Posts Tagged ‘Warrington Hotel in Ocean Grove’

The Warrington Feb. 2017. Photo by a citizen reporter who lives a stone's throw away. The ParkView site is adjacent, approved for undersized lots. © Blogfinger.net

The Warrington, Feb. 2017. Photo by a citizen reporter who lives a stone’s throw away. The Park View site is adjacent, approved for undersized lots. © Blogfinger.net

By Paul Goldfinger, Editor @Blogfinger  and Jack Bredin, Researcher @Blogfinger

This is no surprise, but the final Site Plan approval for turning the Warrington into a boutique hotel will be signed this week by the Zoning Board of Adjustment Engineer, Secretary,  and by the Board Chairman. As you may recall from our October, 2016 article  (see link below,) the process of final approval had been held up pending consideration of a variety of issues.

Our concerns last October included the need for an easement to connect the Lake Avenue structure with the utilities on Seaview Avenue. There are two small cottages which are interposed between the Warrington and Seaview Avenue.

According to Kristie Armour, the Zoning Officer for the ZBA, in an interview today, it was found that there was a pre-existing easement which would cover this matter.  But the tax map has shown no such easement.

Also, the new project encroaches on CMA property, but Ms. Armour tells us that the CMA wrote a letter to give permission. However, normally, such a letter would be useless unless the CMA property were newly subdivided to show that the Warrington owner now owns that encroached property.

There were other matters as well, but we have no information about these concerns including the bizarre suggestion by the Home Owners Assoc. to turn part of Lake Avenue into a two-way street near Founders’ Park ostensibly in order to create new parking.  New parking should never crowd out a historic location.

Another irregularity is that the Warrington is on a land-locked lot, not fronting on a street;  Lake Avenue is not a street.
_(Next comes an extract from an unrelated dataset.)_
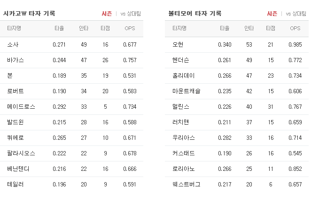Viewport: 311px width, 201px height.
Task: Click 안타 column header in 볼티모어 table
Action: pyautogui.click(x=249, y=28)
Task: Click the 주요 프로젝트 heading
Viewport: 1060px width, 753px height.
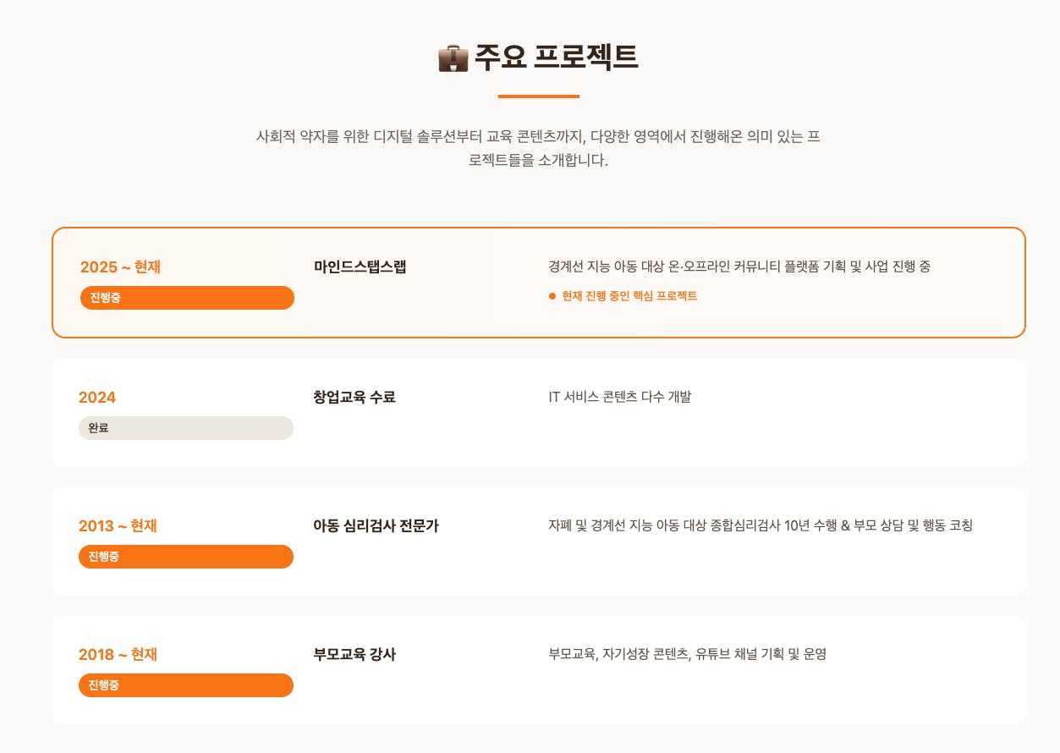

This should be illegal now as it pertains to the new project.

Other violations include failure to follow New Jersey state RSIS parking standards whereas this project should have been required to provide on-site parking.

The Warrington originally received final ZBA approval in 2015. In June 2016, the ZBA Engineer found that a Developers Agreement was needed.  In September 2016, the Developers Agreement was passed.  But there were still loose ends, and now we hear that the matter is finalized.

The only way that this project could be blocked now is with an appeal to the governing body or a law suit brought by the citizens to the Superior Court.  There is a 45  day opportunity to sue, and then it will be a “done-deal.”

But the Home Groaners  have shown no interest in this project or any other important land-use issues in town including the condoization of the Grove.  How do the residents of Sea View Avenue feel about this situation?

So there will be project approval this week even though the application is riddled with land-use law violations.


SUTTON FOSTER:  From Mel Brooks Young Frankenstein.  If you think that land use policies in Ocean Grove are hopelessly corrupted, do something silly and have a roll in the hay.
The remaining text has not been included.